TAMPA, Fla. — Excited, idealistic, and not jaded. Those are a few words ABC Action News reporter Michael Paluska would use to describe the USF journalism students he interviewed for News Literacy Week.
Paluska spent the day at USF, first sitting down with Wendy Whitt, Senior Instructor and Associate Director of the Zimmerman School of Advertising and Mass Communications.
"Transparency is the thread that runs throughout the course," Whitt said. "And so I teach them that public records are one way we can be transparent."
"Do they trust the media?" Paluska asked.
"So… I would say yes," Whitt said.
"Some skeptical?" Paluska asked.
"They are skeptical. They know that they need to verify their sources. They know that a lot of news outlets have an agenda these days. They do recognize that," Whitt said. "Like many Americans, they trust local news. Congress is the only institution that's rated lower right now."
According to a recentGallup poll, Americans' trust in media remains low.

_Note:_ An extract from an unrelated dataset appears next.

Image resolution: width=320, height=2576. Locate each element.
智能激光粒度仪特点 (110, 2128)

Paluska listened to the dreams and aspirations of eight of her current and former students, many of whom had lofty goals to be the best journalists they could be in their community.
"I want to be a broadcast news anchor or entertainment television host," Jamal Saint Louis said.
"I want to be a field reporter for the NFL," Carisma Brisco said.
"I want to be on Good Morning America. I want to be the head anchor just for Morning America," Skylar Mickey said.
"I want to be a reporter or a producer," Tatyana Purifoy said.
"I want to be a field reporter, radio broadcast, or anything," Lily Belcher said.
"That is the dream ESPN, the dream ESPN," Gabe Ohlson said.
"I was born blind; optic nerve hypoplasia is my eye condition," Trent Ferguson said. "I don't let it stop me."
"So you want to be a sports radio reporter?" Paudka asked.
"I do, but I'll do anything in this business because the classes at USF have really opened my eyes, so to speak," Ferguson said.
Whitt is a former senior newspaper editor who worked at various publications in Florida, most recently at The Tampa Tribune from October 2002 to May 2012.
Her students now fuel her passion for journalism.
"One of the questions I ask them on the first day every semester is, who or what inspires you to do this? And then I tell them, the thing that inspires me is my students because my students are the ones who will shape the world that we live in in the future and shape journalism," Whitt said. "And, I do think that this generation of young journalists can figure it out. Mine didn't figure it out, and I tell them that every day, I'm like, we failed miserably. So my money's on you."